A quattro anni esatti dal suo sbarco a Palazzo Chigi, Giorgia Meloni si prepara a salire sul palco di Bari per servire il bilancio del governo più longevo della storia repubblicana. Sabato, sotto i riflettori della kermesse pugliese, il premier stenderà sul tavolo il rendiconto di una legislatura che si muove come la cucina di un grande ristorante: da una parte i piatti forti serviti con successo, dall’altra i conti rimasti da pagare.
Mancherà il piatto top: vale a dire l’annuncio dell’uscita dell’Italia dalla procedura d’infrazione. La giornata chiave è il 22 settembre. Sarà il giorno del verdetto Istat: sotto il 3% fra deficit e Pil si aprirà la possibilità di avere una legge finanziaria 2027 in chiave espansiva. Altrimenti prevarrà l’inferno delle manette allo sviluppo.
Spread, Borsa ed export: così l’Italia ha conquistato la fiducia dei mercati
Nella colonna dei successi che la Meloni esibirà a Bari, la portata principale è rappresentata da un’economia che sta tenendo botta contro ogni gufo, con una crescita del 2026 che potrebbe arrivare all’1% e un Pil pro capite aumentato di quasi 4.500 euro in quattro anni.
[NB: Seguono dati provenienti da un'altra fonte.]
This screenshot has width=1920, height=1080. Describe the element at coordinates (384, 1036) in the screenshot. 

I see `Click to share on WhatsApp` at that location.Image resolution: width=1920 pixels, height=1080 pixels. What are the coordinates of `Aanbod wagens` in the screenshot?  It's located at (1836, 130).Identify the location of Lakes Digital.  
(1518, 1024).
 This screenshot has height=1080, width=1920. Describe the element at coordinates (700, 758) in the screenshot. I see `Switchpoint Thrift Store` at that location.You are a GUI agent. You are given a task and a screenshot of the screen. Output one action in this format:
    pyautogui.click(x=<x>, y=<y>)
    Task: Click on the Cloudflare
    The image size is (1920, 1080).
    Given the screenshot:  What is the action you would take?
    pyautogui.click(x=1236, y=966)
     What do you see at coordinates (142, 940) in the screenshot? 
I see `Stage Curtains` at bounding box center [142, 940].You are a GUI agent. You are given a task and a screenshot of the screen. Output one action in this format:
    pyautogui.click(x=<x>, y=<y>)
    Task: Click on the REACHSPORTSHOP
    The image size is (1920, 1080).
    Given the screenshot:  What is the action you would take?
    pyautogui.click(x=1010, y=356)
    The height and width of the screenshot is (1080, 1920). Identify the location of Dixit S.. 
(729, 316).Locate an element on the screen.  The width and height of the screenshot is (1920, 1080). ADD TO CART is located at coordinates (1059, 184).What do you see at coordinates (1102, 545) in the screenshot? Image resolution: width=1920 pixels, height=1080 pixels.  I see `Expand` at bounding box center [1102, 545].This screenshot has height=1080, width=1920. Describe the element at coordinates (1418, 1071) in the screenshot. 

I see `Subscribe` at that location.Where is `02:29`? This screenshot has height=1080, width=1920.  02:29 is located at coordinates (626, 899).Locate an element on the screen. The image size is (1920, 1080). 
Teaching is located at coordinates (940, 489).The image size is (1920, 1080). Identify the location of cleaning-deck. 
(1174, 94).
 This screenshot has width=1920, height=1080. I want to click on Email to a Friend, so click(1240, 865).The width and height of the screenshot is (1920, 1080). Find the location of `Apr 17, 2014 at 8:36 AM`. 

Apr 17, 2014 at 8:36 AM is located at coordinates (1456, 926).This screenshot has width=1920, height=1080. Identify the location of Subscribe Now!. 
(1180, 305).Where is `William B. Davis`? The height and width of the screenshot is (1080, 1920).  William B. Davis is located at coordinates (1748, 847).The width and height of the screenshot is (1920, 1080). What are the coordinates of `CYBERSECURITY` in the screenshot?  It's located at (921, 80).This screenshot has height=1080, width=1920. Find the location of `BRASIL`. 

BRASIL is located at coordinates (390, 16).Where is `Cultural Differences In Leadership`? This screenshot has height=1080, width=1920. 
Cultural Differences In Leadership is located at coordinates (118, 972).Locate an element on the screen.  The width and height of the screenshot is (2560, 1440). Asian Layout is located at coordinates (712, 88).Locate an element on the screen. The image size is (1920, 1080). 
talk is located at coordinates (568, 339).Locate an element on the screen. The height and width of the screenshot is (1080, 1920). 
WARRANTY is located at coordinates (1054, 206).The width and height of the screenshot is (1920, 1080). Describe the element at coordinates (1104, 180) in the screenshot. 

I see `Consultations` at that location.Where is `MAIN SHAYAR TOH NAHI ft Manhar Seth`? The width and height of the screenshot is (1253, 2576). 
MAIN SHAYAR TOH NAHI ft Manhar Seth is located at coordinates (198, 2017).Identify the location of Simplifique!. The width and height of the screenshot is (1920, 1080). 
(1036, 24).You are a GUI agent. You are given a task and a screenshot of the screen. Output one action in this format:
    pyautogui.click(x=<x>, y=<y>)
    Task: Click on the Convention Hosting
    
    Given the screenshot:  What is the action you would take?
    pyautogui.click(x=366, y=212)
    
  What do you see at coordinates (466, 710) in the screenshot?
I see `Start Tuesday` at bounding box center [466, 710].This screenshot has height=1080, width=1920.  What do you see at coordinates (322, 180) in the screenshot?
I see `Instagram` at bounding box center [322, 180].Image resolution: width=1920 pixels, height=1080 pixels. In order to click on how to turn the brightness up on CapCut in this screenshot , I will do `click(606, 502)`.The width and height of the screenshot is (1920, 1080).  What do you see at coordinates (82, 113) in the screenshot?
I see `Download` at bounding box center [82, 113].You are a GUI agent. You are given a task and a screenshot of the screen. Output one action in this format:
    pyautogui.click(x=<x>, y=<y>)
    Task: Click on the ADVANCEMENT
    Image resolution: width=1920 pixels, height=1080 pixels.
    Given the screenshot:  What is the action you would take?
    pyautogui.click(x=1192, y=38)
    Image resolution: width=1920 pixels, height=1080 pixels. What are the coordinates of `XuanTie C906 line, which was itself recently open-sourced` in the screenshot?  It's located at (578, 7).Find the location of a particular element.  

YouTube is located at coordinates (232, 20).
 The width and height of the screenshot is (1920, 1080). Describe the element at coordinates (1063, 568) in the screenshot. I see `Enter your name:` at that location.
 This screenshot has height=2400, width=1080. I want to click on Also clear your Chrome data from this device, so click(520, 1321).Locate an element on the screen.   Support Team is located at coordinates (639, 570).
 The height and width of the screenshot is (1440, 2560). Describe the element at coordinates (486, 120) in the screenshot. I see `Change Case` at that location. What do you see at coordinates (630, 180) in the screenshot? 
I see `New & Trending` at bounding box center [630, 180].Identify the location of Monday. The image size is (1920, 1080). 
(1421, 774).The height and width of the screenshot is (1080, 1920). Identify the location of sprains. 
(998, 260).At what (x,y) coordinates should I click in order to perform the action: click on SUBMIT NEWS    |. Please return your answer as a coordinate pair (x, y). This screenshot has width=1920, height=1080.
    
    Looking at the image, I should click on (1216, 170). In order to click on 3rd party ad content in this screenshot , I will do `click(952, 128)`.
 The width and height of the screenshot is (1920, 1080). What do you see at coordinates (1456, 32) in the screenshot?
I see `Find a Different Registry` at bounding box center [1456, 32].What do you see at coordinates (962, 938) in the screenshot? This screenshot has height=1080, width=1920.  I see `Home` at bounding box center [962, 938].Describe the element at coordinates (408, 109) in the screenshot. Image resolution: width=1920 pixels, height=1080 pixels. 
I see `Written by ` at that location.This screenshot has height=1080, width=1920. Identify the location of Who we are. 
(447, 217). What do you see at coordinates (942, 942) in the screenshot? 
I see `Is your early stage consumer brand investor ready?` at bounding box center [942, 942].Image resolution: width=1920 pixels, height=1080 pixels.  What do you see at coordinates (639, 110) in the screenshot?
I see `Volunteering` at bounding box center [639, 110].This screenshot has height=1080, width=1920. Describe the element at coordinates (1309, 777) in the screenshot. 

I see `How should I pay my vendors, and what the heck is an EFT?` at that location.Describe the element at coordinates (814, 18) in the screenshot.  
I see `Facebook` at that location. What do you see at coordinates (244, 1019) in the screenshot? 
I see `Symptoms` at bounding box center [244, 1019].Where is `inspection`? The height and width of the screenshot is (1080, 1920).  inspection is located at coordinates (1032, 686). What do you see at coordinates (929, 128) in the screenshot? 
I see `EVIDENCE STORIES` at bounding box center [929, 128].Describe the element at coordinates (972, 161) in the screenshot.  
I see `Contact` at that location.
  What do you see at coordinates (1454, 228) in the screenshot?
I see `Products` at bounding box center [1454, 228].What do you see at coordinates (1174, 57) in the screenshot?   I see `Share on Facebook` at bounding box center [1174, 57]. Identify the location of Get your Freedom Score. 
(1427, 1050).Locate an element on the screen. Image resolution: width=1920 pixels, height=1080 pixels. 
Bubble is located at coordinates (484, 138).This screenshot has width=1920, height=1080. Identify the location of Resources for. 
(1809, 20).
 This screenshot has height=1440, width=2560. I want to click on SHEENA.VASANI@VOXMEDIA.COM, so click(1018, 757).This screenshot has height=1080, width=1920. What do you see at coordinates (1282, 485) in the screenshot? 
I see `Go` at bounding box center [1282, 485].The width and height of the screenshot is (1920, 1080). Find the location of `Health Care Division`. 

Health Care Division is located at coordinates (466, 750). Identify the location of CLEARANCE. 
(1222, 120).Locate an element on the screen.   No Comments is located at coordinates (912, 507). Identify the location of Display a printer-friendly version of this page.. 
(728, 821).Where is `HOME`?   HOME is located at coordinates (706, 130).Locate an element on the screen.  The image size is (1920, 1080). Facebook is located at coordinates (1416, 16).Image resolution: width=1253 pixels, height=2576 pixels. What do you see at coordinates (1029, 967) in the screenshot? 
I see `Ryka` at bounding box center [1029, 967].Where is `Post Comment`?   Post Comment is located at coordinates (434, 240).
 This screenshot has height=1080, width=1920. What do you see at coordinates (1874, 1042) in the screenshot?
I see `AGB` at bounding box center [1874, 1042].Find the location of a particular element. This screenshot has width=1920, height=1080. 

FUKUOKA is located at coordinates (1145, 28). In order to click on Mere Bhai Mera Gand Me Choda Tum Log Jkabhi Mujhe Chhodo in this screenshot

Ma la vera metamorfosi, che profuma di miracolo, si è consumata sulla tavola dei mercati finanziari. Nell’autunno del 2022, quando il governo muoveva i primi passi, lo spread Btp-Bund viaggiava sui livelli d’allarme a quota 230-240 punti. Oggi è crollato nell’area degli 80 punti. Lo spread non è un dettaglio per passacarte, ma la temperatura del rischio: quattro anni fa l’Italia scottava, oggi la febbre è sparita.